# Problem z instalacją gruba

## tomi0001

Mam taki problem próbuje sobie postawić gentoo z płyty instalacyjnej gentoo i chrotuje się na partycję gentoo tylko w momencie wydania komendy emerge grub dostaje komunikat 

```
Failed to validate a sane '/dev'
```

----------

## olejseba

Witam.

A czy macie może uefi czy komputer starym modelem bios'u?

Jeśli stary bios to:

Czy pod'montowaliście /dev i /proc /sys przed chroot? Tak jak pisze w instrukcji?

Lub tak:

```

mount --rbind /dev /mnt/gentoo/dev

mount --rbind /sys /mnt/gentoo/sys

Lub tak.

# mount -t proc none /mnt/gentoo/proc

# mount -o bind /dev /mnt/gentoo/dev i sys
```

Jeśli uefi to trochę bardziej skomplikowane. I też jest w instrukcji.

----------

## tomi0001

 *olejseba wrote:*   

> Witam.
> 
> A czy macie może uefi czy komputer starym modelem bios'u?
> 
> Jeśli stary bios to:
> ...

 

Ja mam gentoo przez maszyne wirtualną.

----------

## olejseba

Bez znaczenia czy maszyna wirtualna czy fizyczny host mount'ta do /dev/ i sys  i proc trzeba zrobić. Odpal maszynę wirtualną z jakiegoś iso tu proponuje sysrescuecd i przejdź zrób tak jak w podręczniku. Jeśli montujesz bezpośrednio dysk wirtualny do innego linux'a i próbujesz w taki sposób to zupełnie inna para kaloszy.

----------

## tomi0001

Zrobiłem jak kazałeś, ale nadal mam ten sam komunikat, a robiłem wszystko z pod liva gentoo zachrotowałęm się na partycje gentoo potem utworzyłem w katalogu /mnt/gentoo 3 katalogi takie jak proc, dev i sys i wykonałem te komendy, wykonały się prawidłowo i nadal mam ten sam komunikat.

----------

## olejseba

Witam. No to chyba się nie rozumiemy.

1) najpierw odpal jakiegoś linucha z płyty (obrazu iso).

2) potem zamontuj partycję z gentoo do np. /mnt/gentoo (mam nadzieję że rozpakowałeś tam stage'a)

3) teraz wykonaj montowanie dev sys i proc (nie twórz z ręki tych katalogów powinny być po rozpakowaniu stage).

4) I dopiero teraz chroot'a nie wcześniej.

----------

## tomi0001

Teraz jest inny komunikat

```
!!! Section 'x-portage' in repos.conf has location attribute set to nonexistent directory: '/usr/portage'

!!! Section 'gentoo' in repos.conf has location attribute set to nonexistent directory: '/usr/portage'

!!! Invalid Repository Location (not a dir): '/usr/portage'

!!! /etc/portage/make.profile is not a symlink and will probably prevent most merges.

!!! It should point into a profile within /usr/portage/profiles/

!!! (You can safely ignore this message when syncing.
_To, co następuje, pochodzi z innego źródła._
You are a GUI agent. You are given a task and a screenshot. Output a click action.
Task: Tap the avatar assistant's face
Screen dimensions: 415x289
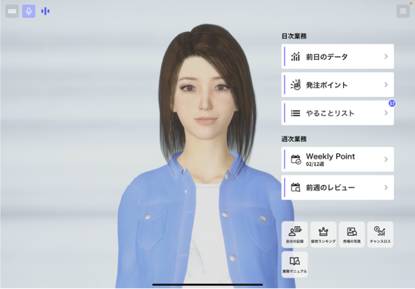pyautogui.click(x=205, y=98)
It's harmless.)

!!! Your current profile is invalid. If you have just changed your profile

!!! configuration, you should revert back to the previous configuration.
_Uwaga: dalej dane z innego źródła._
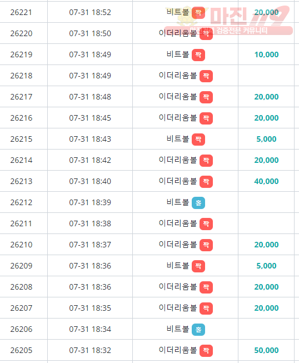This screenshot has width=299, height=363.
Task: Click the 짝 badge in row 26209
Action: tap(198, 266)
!!! Allowed actions are limited to --help, --info, --search, --sync, and

```

Teraz nie mogę uruchomić komendy grub-install nie ma tego pliku w katalogu.

----------

## olejseba

Przykro mi stwierdzić ze nie czytałeś instrukcji. Pobierz jeszcze portage i rozpakuj w usr.

----------

## tomi0001

Wrzucilem portage do usr i teraz dostaje komunikat o powrocie do poprzedniej wersji.

```
!!! /etc/portage/make.profile is not a symlink and will probably prevent most merges.

!!! It should point into a profile within /usr/portage/profiles/

!!! (You can safely ignore this message when syncing. It's harmless.)
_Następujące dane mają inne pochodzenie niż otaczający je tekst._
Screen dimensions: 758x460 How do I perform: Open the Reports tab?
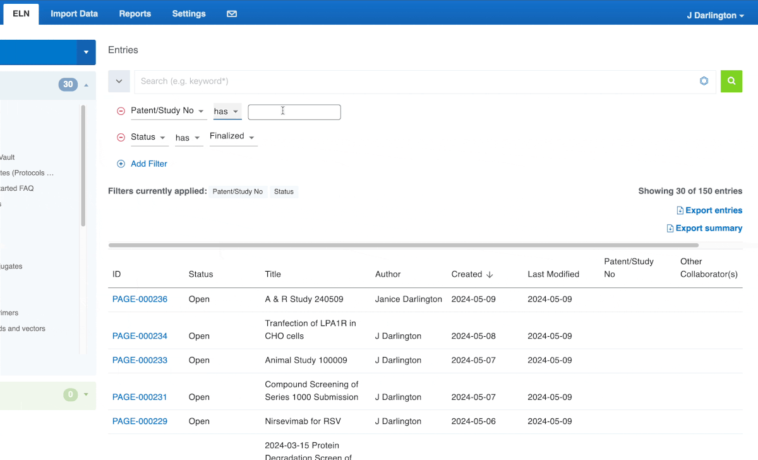[135, 13]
!!! Your current profile is invalid. If you have just changed your profile

!!! configuration, you should revert back to the previous configuration.

!!! Allowed actions are limited to --help, --info, --search, --sync, and

```

----------

## olejseba

Powiedz mi gdzie rozpakowałeś portage? W /usr czy /mnt/gentoo/usr?

I próbujesz emerge po czy przed chroot?

Na prawdę przeczytaj i postępuj krok po kroku z instrukcją, nie kombinuj instrukcję pisali bardzo mądrzy ludzie nie oszukiwali.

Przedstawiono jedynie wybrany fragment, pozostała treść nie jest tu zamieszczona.